Assigned task:
Set the pictures aside and transcribe exactly the lines from the one containing "The image size is (1792, 775)." through the final line of the records.

Records for the exercise:
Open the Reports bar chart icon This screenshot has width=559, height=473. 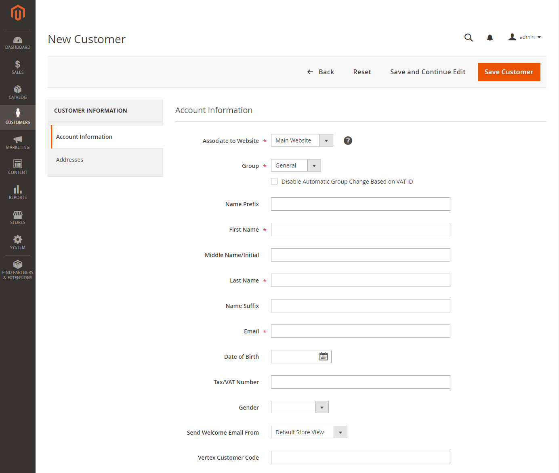click(18, 189)
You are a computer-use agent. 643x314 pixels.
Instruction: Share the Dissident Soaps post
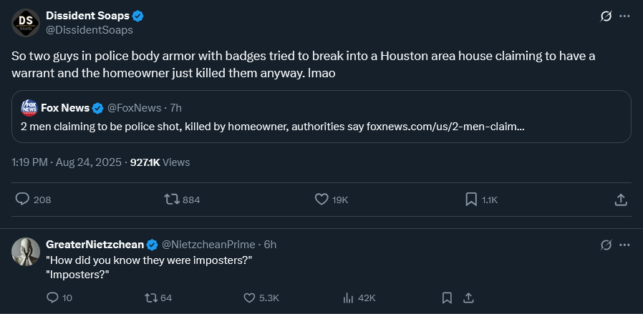(x=621, y=200)
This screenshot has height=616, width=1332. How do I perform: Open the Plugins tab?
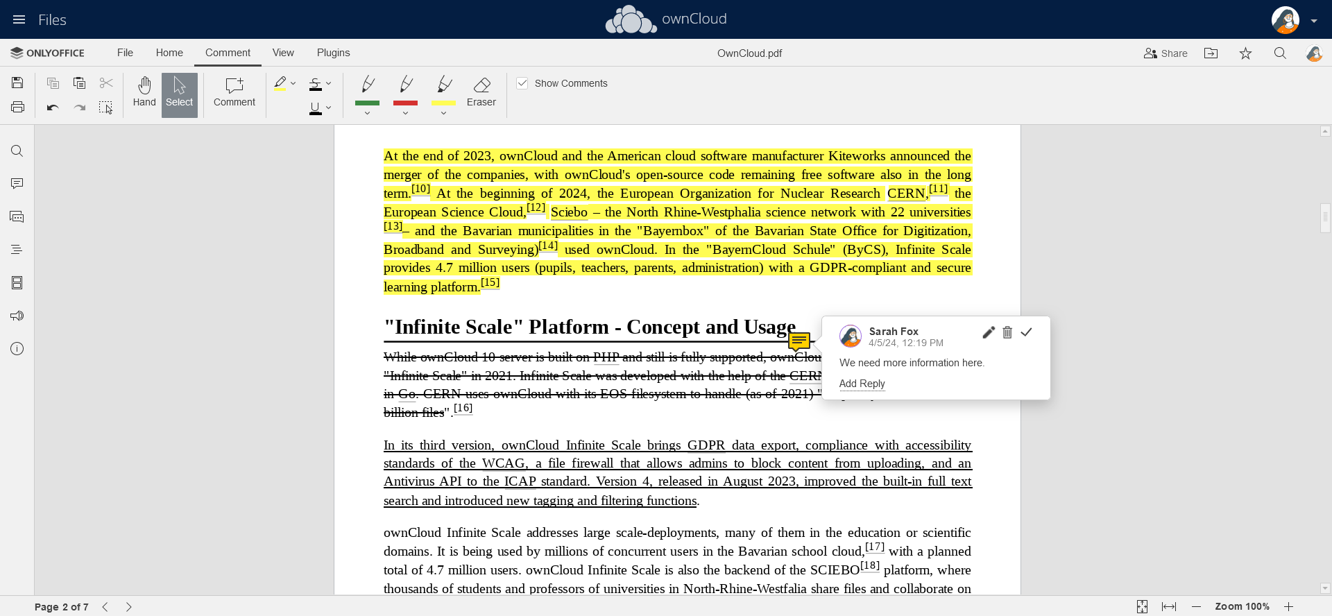[333, 53]
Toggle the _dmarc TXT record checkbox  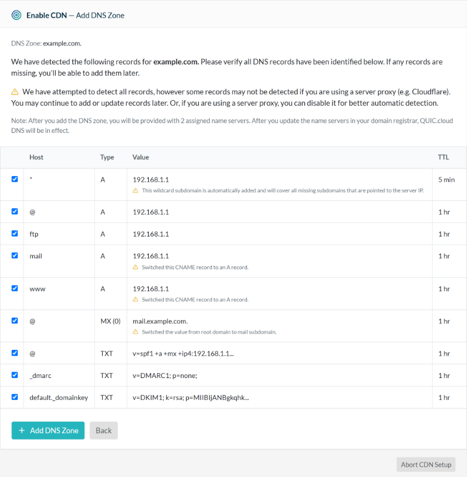click(14, 375)
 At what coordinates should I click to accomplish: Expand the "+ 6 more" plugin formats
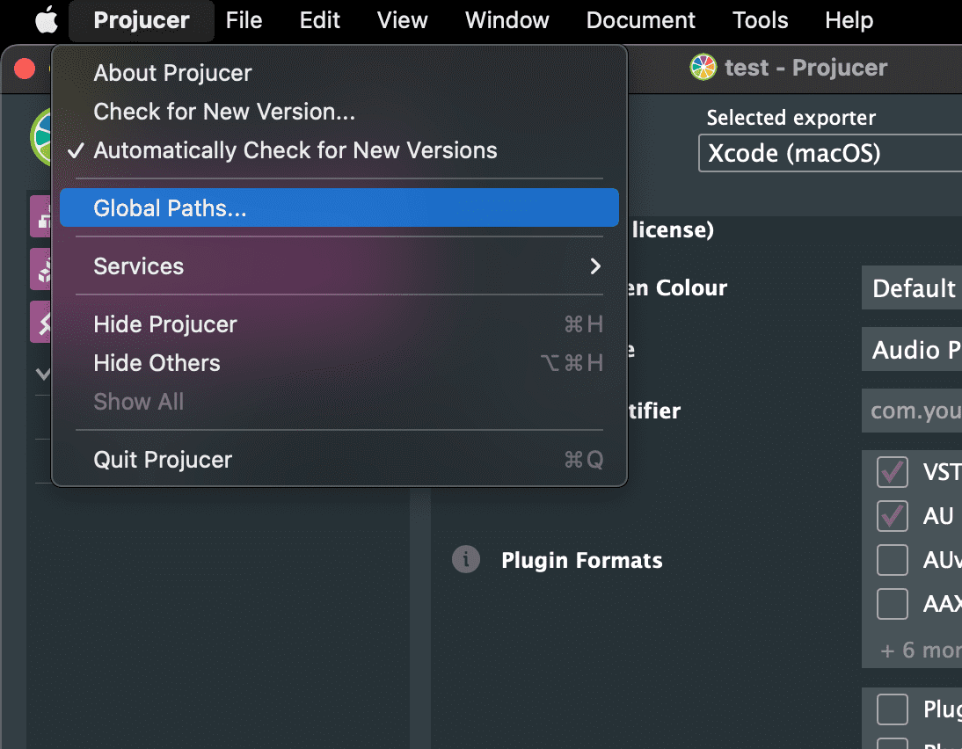click(920, 651)
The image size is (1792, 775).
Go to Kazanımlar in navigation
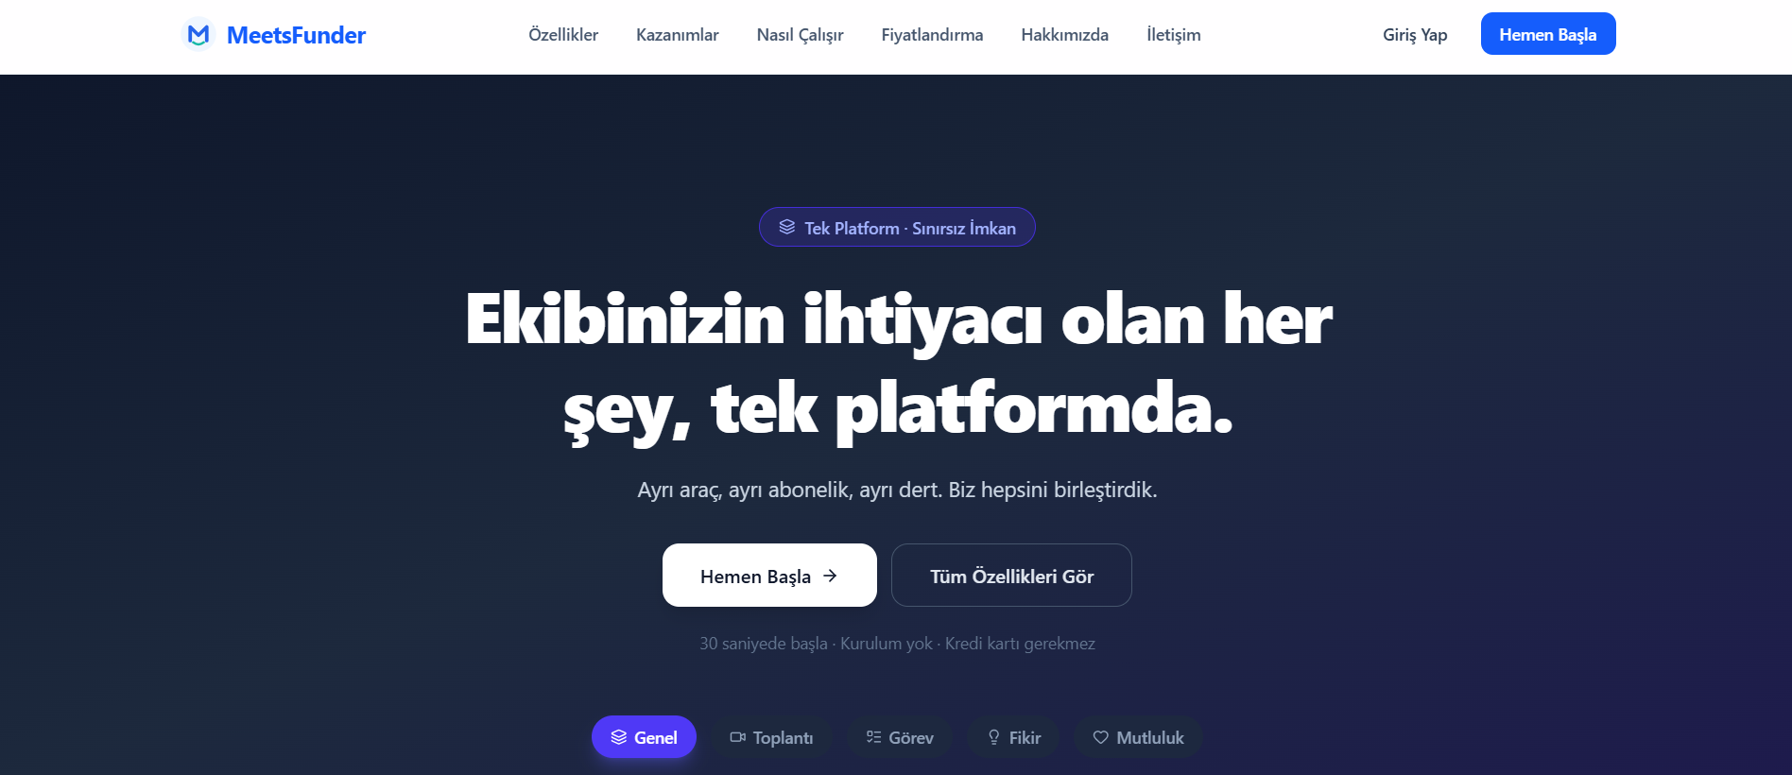pos(677,35)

Answer to this problem:
The image size is (1792, 775).
Go to Kazanımlar in navigation
pos(677,35)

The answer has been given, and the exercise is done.